参数引用了被传递的对象,但没办法修改该对象。
2. X& (非const左值引用):
The parameter refers to the passed object, with the ability to modify it.
参数引用了被传递的对象,而且该对象可以被修改。
3. X&& (右值引用):
The parameter refers to the passed object, with move semantics, meaning that you can modify or “steal” the value.
参数引用了被传递的对象,通过移动语义,意味着你可以修改或“窃取”其值。
Deciding how to declare parameters with known concrete types is complicated enough. In templates, types are not known, and therefore it becomes even harder to decide which passing mechanism is appropriate.
决定如何用己知的具体类型声明参数己经很复杂了(即传值或传引用)。在模板中,类型是未知的,因此,如何决定一种合适的传参机制将变得更加困难。

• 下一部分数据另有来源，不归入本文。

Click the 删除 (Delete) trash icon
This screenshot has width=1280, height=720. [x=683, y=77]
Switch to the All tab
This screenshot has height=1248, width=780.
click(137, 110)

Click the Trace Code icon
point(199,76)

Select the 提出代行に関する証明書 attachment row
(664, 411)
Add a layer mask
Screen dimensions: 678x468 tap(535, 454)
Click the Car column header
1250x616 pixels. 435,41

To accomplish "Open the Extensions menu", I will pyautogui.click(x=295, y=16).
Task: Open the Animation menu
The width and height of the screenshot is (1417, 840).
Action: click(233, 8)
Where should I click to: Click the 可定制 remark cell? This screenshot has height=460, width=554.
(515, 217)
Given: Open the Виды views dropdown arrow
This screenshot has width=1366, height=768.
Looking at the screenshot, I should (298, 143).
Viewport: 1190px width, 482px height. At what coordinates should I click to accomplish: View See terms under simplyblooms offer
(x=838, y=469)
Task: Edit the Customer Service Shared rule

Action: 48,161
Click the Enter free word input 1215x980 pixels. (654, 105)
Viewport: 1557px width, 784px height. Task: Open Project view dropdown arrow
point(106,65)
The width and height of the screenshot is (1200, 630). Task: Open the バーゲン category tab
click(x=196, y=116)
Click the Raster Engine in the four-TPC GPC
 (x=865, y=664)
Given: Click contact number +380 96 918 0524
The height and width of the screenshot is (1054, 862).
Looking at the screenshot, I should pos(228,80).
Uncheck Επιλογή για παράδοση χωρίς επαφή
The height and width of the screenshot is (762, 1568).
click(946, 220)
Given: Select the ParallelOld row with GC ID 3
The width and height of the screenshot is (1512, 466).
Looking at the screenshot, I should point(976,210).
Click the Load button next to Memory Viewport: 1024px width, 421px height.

Nevertheless, in Section 1.6.1 on page 20 we did recommend passing parameters in function templates by value unless there are good reasons, such as the following:
不过,在第20页的1.6.1节中我们曾经建议在函数模板中按值传递参数,除非有充足的理由,例如:
• Copying is not possible.
对象不允许拷贝的
• Parameters are used to return data.
参数被用于返回数据
• Templates just forward the parameters to somewhere else by keeping all the properties of the original arguments.
原始参数及其所有属性需要被模板转发到别的地方。
• There are significant performance improvements.
性能可以获得明显提升的。
This chapter discusses the different approaches to declare parameters in templates, motivating the general recommendation to pass by value, and providing arguments for the reasons not to do so. It also discusses the tricky problems you run into when dealing with string literals and other raw arrays.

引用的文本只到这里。